Between insulting immigrants, disparaging women and questioning climate science, experts say 'comparisons with Trump are, if anything, 'under-blown'

UNITED NATIONS — Brazilian voters hung their hopes on a populist savior in closely-watched weekend elections, sweeping firebrand personality Jair Bolsonaro into the presidential office in a move that has human rights activists and those fearful of a return to authoritarianism on edge.

“In my opinion, the comparison to Trump is under-blown,” Cesar Zucco Jr., an associate professor at the Brazilian School of Public and Business Administration, said.

Bolsonaro, a legislator and former military officer, campaigned on his own version of Trump’s “America First” slogan and eagerly embraces the term “fake news” to describe critical press coverage.

The comparisons with Trump don’t end there.

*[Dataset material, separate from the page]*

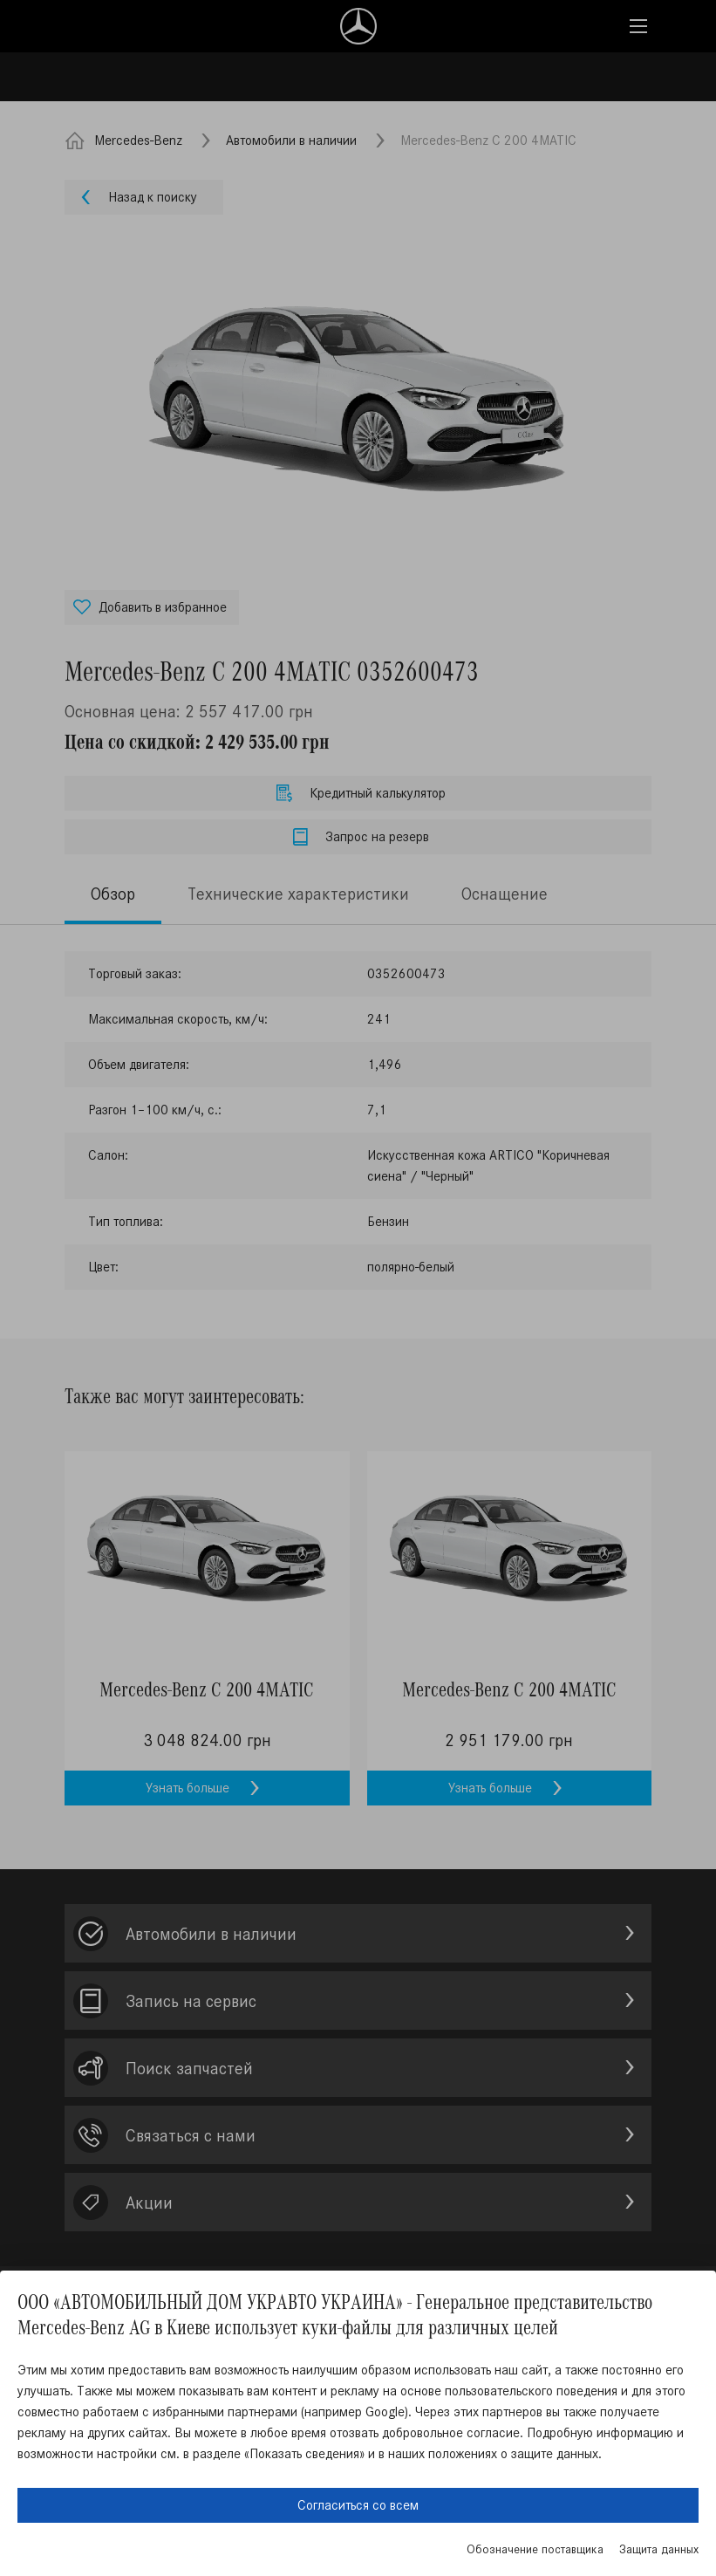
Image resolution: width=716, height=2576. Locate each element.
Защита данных (659, 2549)
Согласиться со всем (358, 2505)
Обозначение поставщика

Bolsonaro has publicly mocked women and their appearance  once telling a female lawmaker that, “I wouldn’t rape you because you don’t deserve it”  mocked minority groups, threatened to jail his political opponents and warned that immigrants are eroding Brazilian culture.

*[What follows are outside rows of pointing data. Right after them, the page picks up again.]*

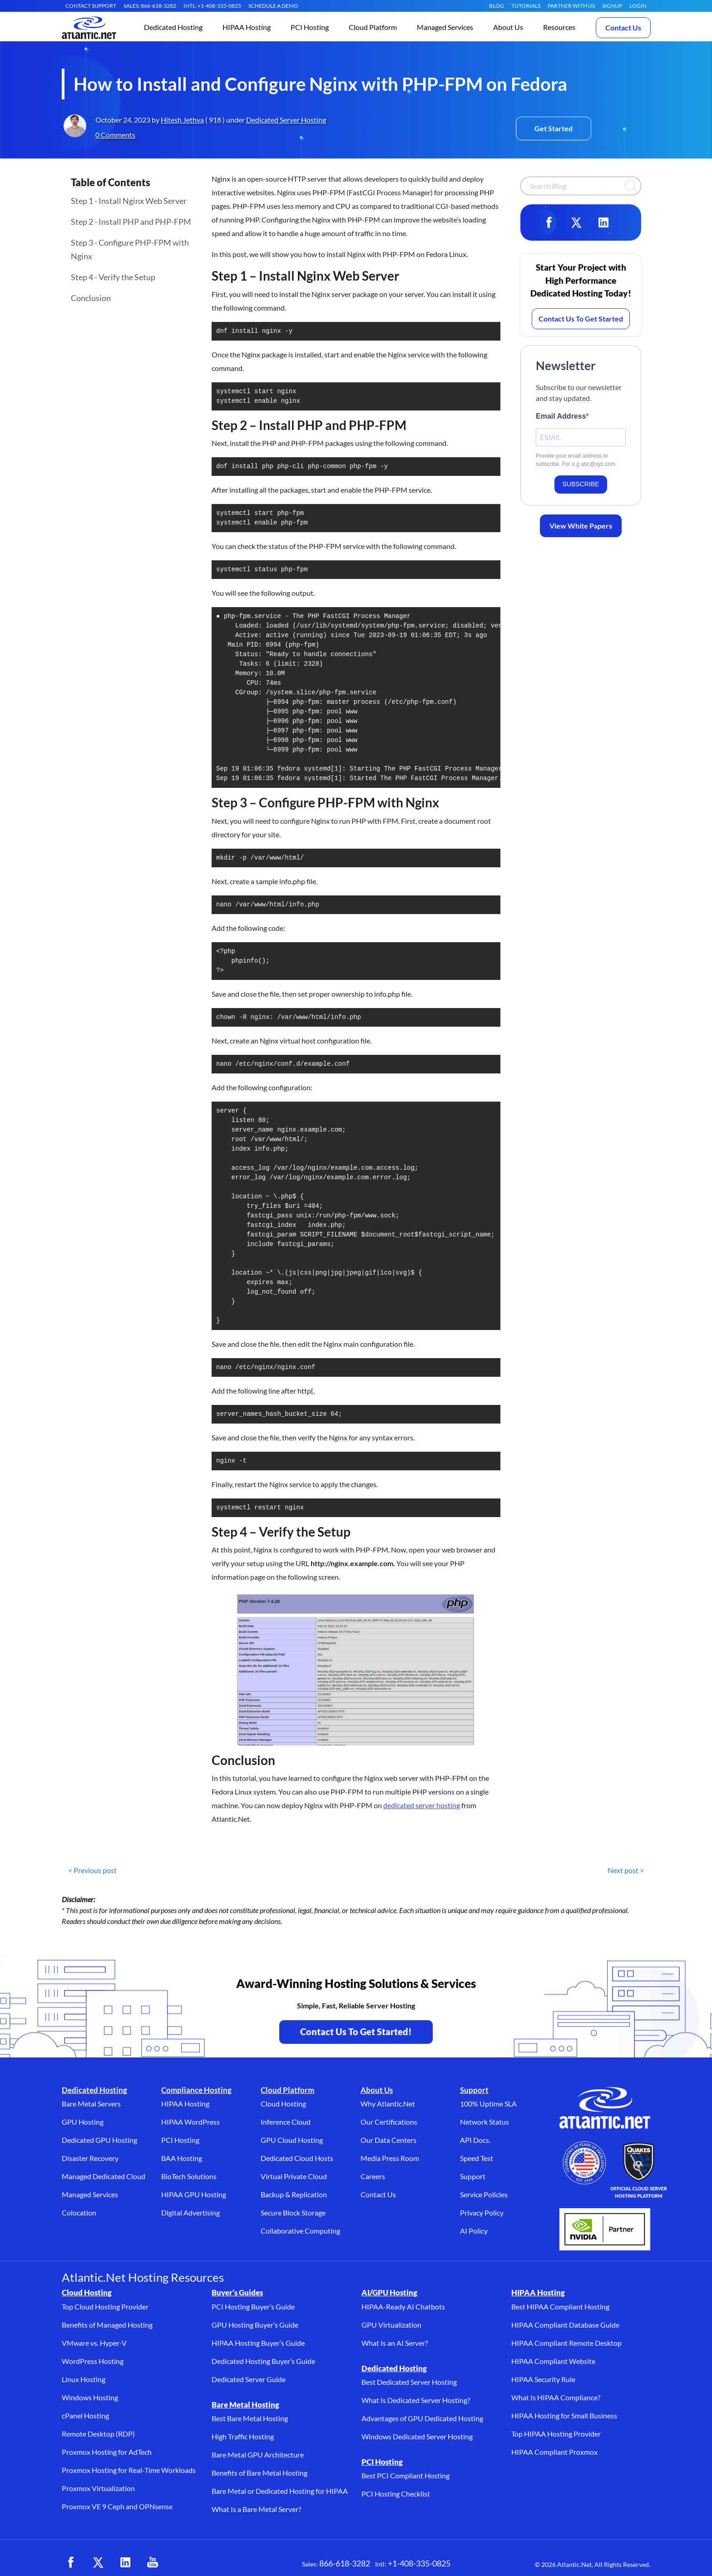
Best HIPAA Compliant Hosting (560, 2306)
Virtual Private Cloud (294, 2176)
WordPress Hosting (93, 2361)
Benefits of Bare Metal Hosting (259, 2472)
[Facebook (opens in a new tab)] (71, 2562)
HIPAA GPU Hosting (193, 2194)
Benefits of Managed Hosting (107, 2324)
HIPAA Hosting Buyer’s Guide (258, 2343)
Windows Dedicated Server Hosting (417, 2436)
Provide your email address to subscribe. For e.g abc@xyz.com (575, 460)
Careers (373, 2176)
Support (474, 2090)
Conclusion (91, 298)
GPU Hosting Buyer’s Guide (255, 2324)
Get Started (553, 128)
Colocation (79, 2212)
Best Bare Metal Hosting (250, 2418)
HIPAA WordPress (190, 2121)
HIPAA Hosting (185, 2103)
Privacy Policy (482, 2212)
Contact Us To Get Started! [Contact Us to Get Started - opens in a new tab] (356, 2031)
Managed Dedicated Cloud (103, 2176)
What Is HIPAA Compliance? (555, 2397)
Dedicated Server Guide (249, 2379)
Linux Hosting (83, 2379)
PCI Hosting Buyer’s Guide (253, 2306)
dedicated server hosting (421, 1805)
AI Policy (474, 2230)
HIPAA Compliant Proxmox (554, 2451)
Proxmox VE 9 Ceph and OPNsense (117, 2506)
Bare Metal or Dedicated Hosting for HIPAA (280, 2491)
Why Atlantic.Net (388, 2103)
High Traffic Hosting (243, 2436)
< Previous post (92, 1870)
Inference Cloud (286, 2121)
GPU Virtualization (391, 2324)
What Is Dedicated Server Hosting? (415, 2400)
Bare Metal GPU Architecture (258, 2454)
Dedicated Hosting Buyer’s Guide (263, 2361)
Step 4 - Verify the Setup (113, 277)
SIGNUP (612, 5)
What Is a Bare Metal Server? (256, 2509)
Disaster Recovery (90, 2158)
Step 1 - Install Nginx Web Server (129, 201)
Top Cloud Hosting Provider (105, 2306)
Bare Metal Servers (91, 2103)
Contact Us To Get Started (581, 318)
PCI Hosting (180, 2140)
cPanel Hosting (85, 2415)
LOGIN (638, 5)
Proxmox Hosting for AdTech (107, 2451)
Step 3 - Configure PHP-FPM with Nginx (130, 249)
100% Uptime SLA (488, 2103)
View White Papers (580, 525)
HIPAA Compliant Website (553, 2361)
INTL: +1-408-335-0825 (212, 5)
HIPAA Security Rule (543, 2379)
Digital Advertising (190, 2212)
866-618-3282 (344, 2563)
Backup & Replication (294, 2194)
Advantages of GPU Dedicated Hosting (422, 2418)
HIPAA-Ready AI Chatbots (403, 2306)
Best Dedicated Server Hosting (409, 2382)
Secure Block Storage (293, 2212)
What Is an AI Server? (394, 2343)
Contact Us (623, 27)
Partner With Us (571, 5)
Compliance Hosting (196, 2090)
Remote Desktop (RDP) (98, 2433)
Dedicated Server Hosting (286, 119)
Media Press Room (390, 2158)
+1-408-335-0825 (419, 2563)
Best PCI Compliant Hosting (405, 2475)
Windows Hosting (90, 2397)
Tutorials (525, 5)
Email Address (561, 416)
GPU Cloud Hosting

And like Trump, Bolsonaro nevertheless won support from Brazil’s religious right, earning the endorsements of prominent evangelical leaders in the run up to a first round of elections in early October.

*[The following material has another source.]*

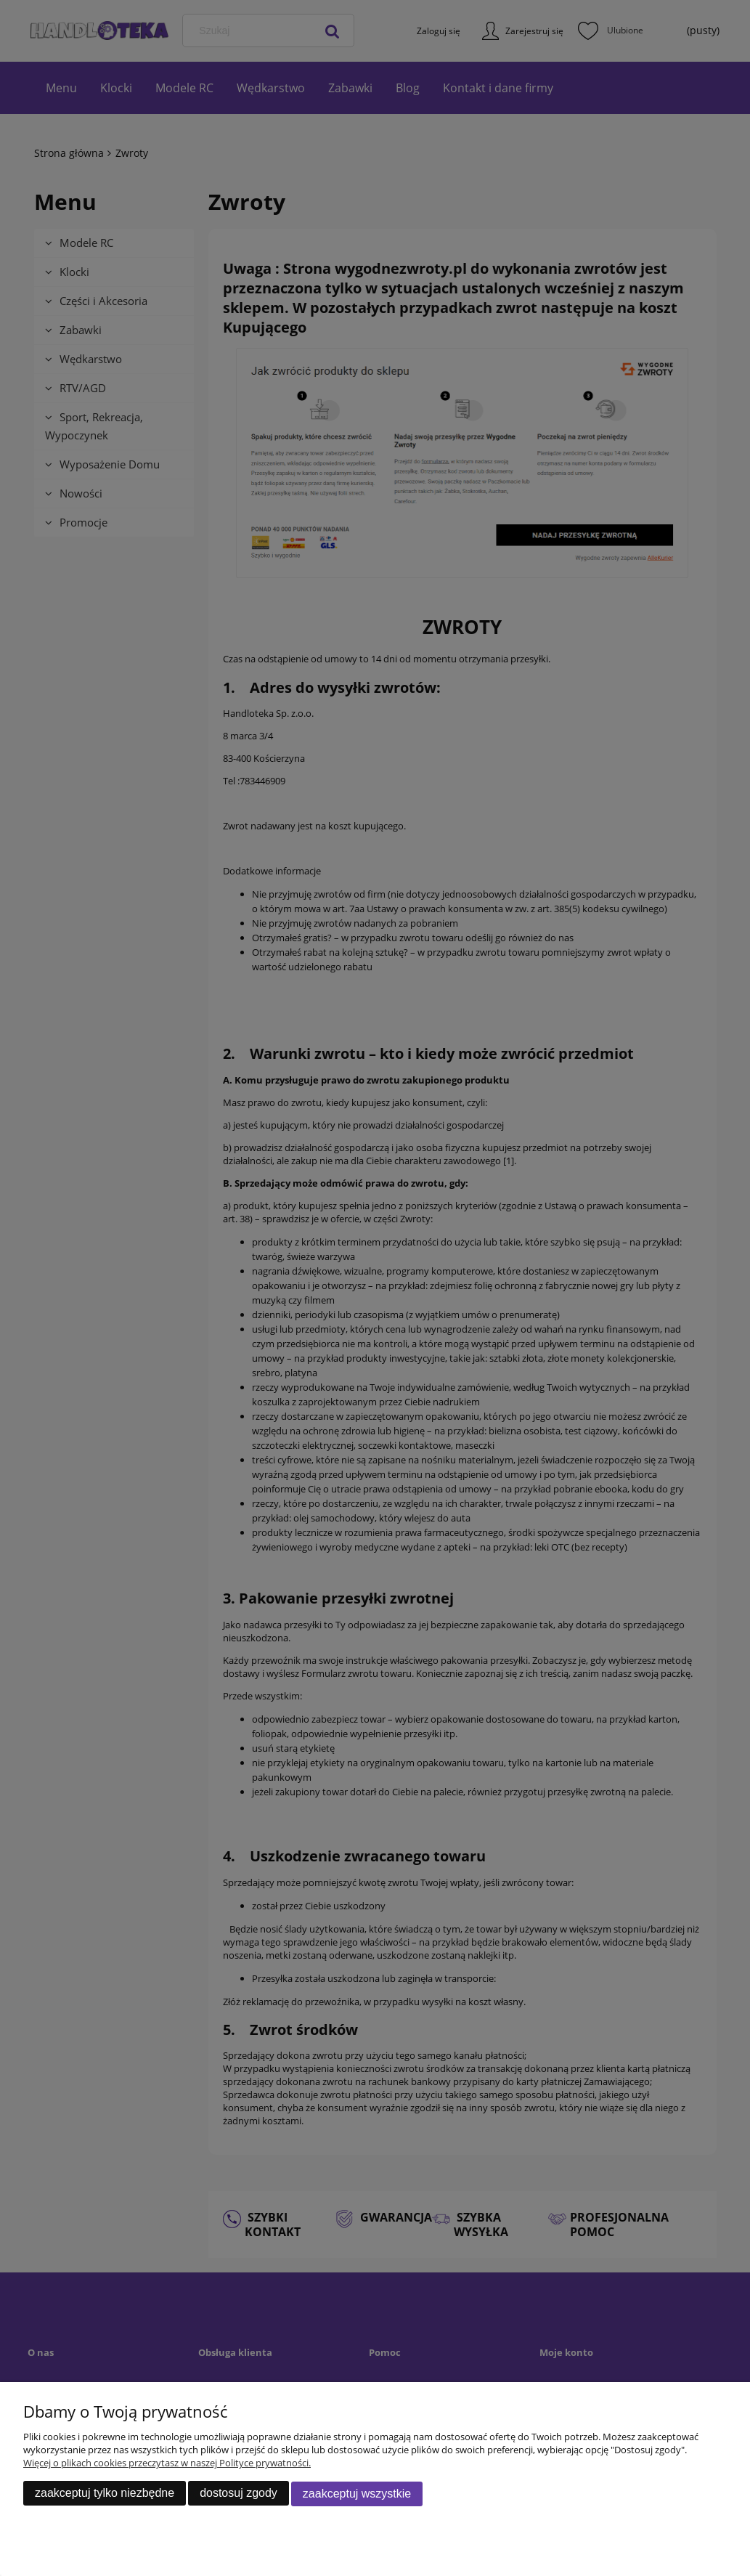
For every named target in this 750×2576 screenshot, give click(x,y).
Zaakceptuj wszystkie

But to many, Bolsonaro’s most concerning trait is a lack of concern about Brazil’s nascent political checks and balances, implemented in the late 1980’s as the country tried to shake off two decades of military rule.

“He’s declared before many times that there was no authoritarian regime  that this was a movement, not a coup, in 1964  that there was no torture and that there were no political prisoners,” Daniela Campello, a professor of politics at the Fundação Getulio Vargas think tank, said.

In addition to the president-elect downplaying Brazil’s past military rule, observers worry Brazil is taking another authoritarian turn: More incoming legislators will be former military officers or former federal police than at any point since the end of military rule.

“If you add up the importance of the state, his very radical discourse and the fact that he is from the military and surrounded by military people, I would say that we have a lot of things to worry about, maybe even more than Americans have to worry about Trump,” Zucco Jr. said.

As in the U.S., where Trump’s detractors fear an erosion of democratic norms and institutions more than his supporters, Campello said backers of Bolsonaro seem less phased by his potentially authoritarian tendencies:

“Support for democracy in Brazil goes hand in hand with economic performance. So to me, it seems like there’s a big, big danger that not only you see the elites accepting some kind of authoritarian discourse, but also the fact that people are supporting this because they’re so fed up with politics.”